### TASK LIST
(1) Transcribe the passage about Agora from "This gave birth" to "charged by Agora.".
(2) Answer these questions from the passage about Agora:
(a) In what year did Zhao found Agora?
(b) How many free minutes each month did the company's API service give engineers?
(c) Which company does the passage name as also providing video and audio call services?
--- START EXTRACT PROVIDED ---
In 2014, Zhao left YY and founded Agora, a platform that enables other businesses to create audio and video broadcasts easily. In an interview with GGV, Zhao elaborated on what he saw was a gap in the market (emphasis ours).

“Going briefly into the technical side of things, the main problem we were solving is a quality issue. The issue that comes with public internet is its instability, where the internet itself is the “best-effort network”. A best-effort network refers to a network service that attempts to deliver data packets to their destinations. But there’s no guarantee to transmit the packet on time to the receiver. In simple terms, this can result in loss of data or corrupted data.

To solve this, we created a software-defined real-time network. This ensures a certain quality of service, close to what you would get with a dedicated network. We also developed deep technology innovation around signal processing algorithms, so that in challenging environments like low-bandwidth networks and lower-powered devices, we can still make it work.”

Early on, the company did not have a business model. It developed a developer-friendly API service and gave 10,000 minutes free every month for engineers to create new use cases.

This gave birth to the pricing scheme that is still adopted today:

Figure 8: Agora’s pricing scheme. Image is taken from the company.

If you look at the pricing plan (Figure 8), you can see that Agora gives a generous number of free minutes. This is done because the company wants to optimize for a different use case than Twilio (who also provides video and audio call services). Agora is focused on one-to-many real-time audio and video broadcast services – this use case maximizes its revenue growth

  • If an app provides a 1:1 voice call, it’ll take 10,000 minutes before the app gets charged by Agora.
--- END EXTRACT PROVIDED ---
--- START DATASET CONTENT ---
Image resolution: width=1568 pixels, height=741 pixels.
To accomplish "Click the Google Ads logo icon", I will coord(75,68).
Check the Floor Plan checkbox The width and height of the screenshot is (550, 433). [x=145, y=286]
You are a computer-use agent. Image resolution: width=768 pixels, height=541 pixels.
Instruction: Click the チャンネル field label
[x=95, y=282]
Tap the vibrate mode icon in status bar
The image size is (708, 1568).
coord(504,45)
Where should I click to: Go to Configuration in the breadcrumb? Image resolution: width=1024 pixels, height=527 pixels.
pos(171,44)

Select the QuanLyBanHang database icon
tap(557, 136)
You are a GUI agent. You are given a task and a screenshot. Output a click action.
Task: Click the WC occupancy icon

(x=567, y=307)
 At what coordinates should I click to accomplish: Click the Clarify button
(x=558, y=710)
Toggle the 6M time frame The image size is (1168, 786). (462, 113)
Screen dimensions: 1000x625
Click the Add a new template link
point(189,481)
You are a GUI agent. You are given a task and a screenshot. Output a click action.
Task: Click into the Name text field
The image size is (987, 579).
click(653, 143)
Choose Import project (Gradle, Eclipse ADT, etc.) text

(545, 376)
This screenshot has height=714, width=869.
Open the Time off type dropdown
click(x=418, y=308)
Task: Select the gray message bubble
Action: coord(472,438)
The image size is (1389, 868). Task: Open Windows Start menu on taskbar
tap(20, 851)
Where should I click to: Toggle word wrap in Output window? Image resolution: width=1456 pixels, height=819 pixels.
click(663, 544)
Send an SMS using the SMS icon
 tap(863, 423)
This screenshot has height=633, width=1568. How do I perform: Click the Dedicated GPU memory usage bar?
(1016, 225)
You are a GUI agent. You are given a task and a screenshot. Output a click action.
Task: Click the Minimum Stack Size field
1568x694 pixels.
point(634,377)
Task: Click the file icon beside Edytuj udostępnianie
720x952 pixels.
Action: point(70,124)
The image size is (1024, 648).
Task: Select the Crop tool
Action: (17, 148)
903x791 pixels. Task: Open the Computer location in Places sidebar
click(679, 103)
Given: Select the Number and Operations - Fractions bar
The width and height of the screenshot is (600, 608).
--- END DATASET CONTENT ---
### RESULTS FOR EACH TASK
(1)
This gave birth to the pricing scheme that is still adopted today:

Figure 8: Agora’s pricing scheme. Image is taken from the company.

If you look at the pricing plan (Figure 8), you can see that Agora gives a generous number of free minutes. This is done because the company wants to optimize for a different use case than Twilio (who also provides video and audio call services). Agora is focused on one-to-many real-time audio and video broadcast services – this use case maximizes its revenue growth

  • If an app provides a 1:1 voice call, it’ll take 10,000 minutes before the app gets charged by Agora.

(2)
(a) 2014
(b) 10,000 minutes
(c) Twilio